Will Iowa's 2008 floods end up washing away on of the state's prized works of art? The Daily Iowan reports that legislators introduced a bill in the Iowa House Wednesday to compel the University of Iowa to sell its famous Jackson Pollock painting, Mural, and use the revenue for scholarship assistance. The painting hung in the UI Museum of Art but has been in Davenport and Chicago since the 2008 floods. Mural is considered to be one of the most important modern Ameircan paintings. In the 1940s the UI School of Art and Art History was one of the most innovative studio arts programs. Pollock patron and art dealer Peggy Guggenheim gave the Mural to the University in 1951. It is valued at $140 million.

Representative Nick Wagner described the move as an "out-of-the box option" to try and avoid a tuition increase.
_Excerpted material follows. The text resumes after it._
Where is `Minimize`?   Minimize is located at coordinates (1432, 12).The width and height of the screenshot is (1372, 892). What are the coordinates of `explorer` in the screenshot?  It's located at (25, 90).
Regent Michael Gartner had suggested selling the painting in 2008 to offset the cost of the floods but University president Sally Mason thought it was important to keep the painting. It's remained a subject of controversy since then, and as you might imagine, arts professors are aghast at the idea. The painting is part of the UI's 12,000 piece collection.

Many feel that the sale will never happen but as we saw with the case of Fisk University in Tennessee, a university in need of funding will do whatever it needs to stay afloat. In that case an ownership stake of the Stieglitz art collection donated by painter Georgia O'Keeffe was sold to the Crystal Bridges Museum in Arkansas. The museum being created by Walmart heiress Alice Walton paid $30 million for one-half interest in the collection. The Rose Art Museum at Brandeis University in Massachusetts has entered into a loan program in order to raise funds. But in both these cases multiple works were at stake. This time the issue is a single, monumental piece making a loan situation a bit more problematic.

UPDATE: A House Subcommittee has approved the proposal and it now moves to the full House Appropriations Committee. The bill is expected to find favor with the Republican-controlled House but not with the Democratic-controlled Senate.